By Thomas Myler

It would be easy for the younger generation of television viewers to forget, or even know about, the impact that the German player Boris Becker had on tennis during his stellar career. Tennis magazine ranks him the 11th best all-time player of the period 1965–2005.

In 1985, at the age of 17, he became the youngest ever winner of the men’s singles at Wimbledon. He won while being unseeded, meaning that he had not achieved enough to be assigned within an order of the better players at the start of the tournament.

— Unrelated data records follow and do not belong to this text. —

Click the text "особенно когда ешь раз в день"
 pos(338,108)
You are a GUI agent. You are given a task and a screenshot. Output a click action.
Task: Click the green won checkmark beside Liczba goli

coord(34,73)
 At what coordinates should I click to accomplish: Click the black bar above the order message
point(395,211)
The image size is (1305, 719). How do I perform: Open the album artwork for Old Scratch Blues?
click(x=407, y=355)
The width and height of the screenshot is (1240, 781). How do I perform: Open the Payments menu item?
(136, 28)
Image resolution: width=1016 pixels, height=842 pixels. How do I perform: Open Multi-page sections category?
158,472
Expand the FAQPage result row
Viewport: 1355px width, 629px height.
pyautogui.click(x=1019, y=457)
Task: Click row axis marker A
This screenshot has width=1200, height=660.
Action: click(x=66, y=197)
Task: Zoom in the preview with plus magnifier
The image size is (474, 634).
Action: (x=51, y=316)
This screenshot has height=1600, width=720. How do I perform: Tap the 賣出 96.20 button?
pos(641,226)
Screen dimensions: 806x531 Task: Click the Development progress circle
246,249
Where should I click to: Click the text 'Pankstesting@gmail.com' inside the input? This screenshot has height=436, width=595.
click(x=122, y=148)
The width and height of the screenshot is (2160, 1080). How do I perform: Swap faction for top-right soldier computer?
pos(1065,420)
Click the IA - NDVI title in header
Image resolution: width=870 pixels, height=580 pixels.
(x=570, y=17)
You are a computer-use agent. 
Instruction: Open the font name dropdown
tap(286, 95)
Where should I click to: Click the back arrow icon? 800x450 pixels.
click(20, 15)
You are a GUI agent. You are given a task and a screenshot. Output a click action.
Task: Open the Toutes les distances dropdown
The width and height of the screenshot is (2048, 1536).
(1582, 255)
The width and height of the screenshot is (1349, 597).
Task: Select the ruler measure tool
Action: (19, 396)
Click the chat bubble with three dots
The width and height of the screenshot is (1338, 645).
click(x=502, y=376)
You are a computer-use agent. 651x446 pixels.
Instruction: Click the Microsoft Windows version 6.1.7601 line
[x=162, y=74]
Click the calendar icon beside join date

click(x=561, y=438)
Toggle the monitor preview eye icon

Becker repeated his success in 1986 and again in 1989, and seeded on both occasions. In 1988, he helped West Germany win its first Davis Cup, and in 1991 he became the world’s number one by winning the Australian Open, and second Davis Cup. Throughout his career, Becker won 49 singles titles and 15 doubles titles.

Becker occasionally deviated from his serve-and-volley style to try to out-hit, from the baseline, opponents who normally were at their best while remaining near the baseline. Even though he possessed powerful shots from both wings, this strategy was often criticised by commentators.

He had frequent emotional outbursts on court. Whenever he considered himself to be playing badly, he often swore at himself and occasionally smashed his racquets.

In 1987, he was fined $2,000 following a series of outbursts during the Australian Open in Melbourne, including breaking three racquets, twice throwing the ball in an offensive manner at the umpire, hitting the umpire’s chair on one occasion, spitting water in the direction of the umpire, and hitting three balls out of the court.